Port Aransas is on the northern end of Mustang Island, one of a string of barrier islands separating the Texas coast from the Gulf of Mexico. The Birding Center is on the back (inland) side of the island. It's surrounded by a fresh water lagoon that is cut off from the bay beyond and receives a steady supply of clean fresh water from the city's waster water treatment plant.


"Boots" is the Center's resident alligator. He's lived in the lagoon since before the Birding Center was built. On the day we visited, Boots chose to stay hunkered down in the mud under the pier, though one eye is open and I suspect he's well aware of what's happening around him. I wasn't tempted to dangle my toes in the water to test this suspicion.

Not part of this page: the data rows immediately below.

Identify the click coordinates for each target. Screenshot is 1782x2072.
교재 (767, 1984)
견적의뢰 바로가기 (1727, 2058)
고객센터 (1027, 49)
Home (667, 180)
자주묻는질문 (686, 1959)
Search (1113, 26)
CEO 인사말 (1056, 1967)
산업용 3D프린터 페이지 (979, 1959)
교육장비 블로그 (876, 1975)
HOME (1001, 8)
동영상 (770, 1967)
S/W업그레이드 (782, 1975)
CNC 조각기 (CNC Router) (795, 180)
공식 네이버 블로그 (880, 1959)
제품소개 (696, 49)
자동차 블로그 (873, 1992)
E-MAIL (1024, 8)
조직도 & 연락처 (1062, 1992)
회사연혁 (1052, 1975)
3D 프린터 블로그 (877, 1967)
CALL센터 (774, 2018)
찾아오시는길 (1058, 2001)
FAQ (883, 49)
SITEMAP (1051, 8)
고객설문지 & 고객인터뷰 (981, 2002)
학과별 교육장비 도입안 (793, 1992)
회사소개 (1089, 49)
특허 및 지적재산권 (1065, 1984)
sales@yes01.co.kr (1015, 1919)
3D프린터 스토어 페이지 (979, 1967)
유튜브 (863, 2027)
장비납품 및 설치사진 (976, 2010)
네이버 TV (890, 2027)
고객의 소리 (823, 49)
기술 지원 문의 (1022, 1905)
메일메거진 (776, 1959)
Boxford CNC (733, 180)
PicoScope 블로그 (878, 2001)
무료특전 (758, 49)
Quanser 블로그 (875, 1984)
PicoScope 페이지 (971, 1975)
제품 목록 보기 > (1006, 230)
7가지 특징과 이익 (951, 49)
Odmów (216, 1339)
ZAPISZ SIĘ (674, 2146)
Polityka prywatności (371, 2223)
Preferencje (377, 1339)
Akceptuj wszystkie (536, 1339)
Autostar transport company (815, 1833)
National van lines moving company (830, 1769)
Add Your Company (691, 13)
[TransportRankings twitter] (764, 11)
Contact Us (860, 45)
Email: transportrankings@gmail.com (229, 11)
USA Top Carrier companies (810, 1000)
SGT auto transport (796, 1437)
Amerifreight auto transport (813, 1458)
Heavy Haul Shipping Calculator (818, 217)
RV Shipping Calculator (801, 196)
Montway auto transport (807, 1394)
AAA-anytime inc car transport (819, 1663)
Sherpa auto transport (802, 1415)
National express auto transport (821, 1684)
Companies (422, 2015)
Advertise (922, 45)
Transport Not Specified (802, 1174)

Boots has been seen capturing an occasional slow seagull, but his main "job" is controlling the nutria population in the lagoon. From time to time, smaller gators have been released into the lagoon, but they soon disappear. Many suspect -- but no one has actually proven -- that the lagoon is only large enough for one fat and happy gator.


The Center consists of a pier that extends into the lagoon. It has a raise observation deck and two powerful scopes, one on the raised deck and one that is wheelchair accessible on the lower level.


The Birding Center in Port Aransas is named after Leonabelle Turnbull. Before her retirement to Corpus Christi, Belle was considered the island's resident birding expert. For many years she conducted interpretive tours at the Birding Center -- and for a lot more years than that, Belle has been Jo's mother.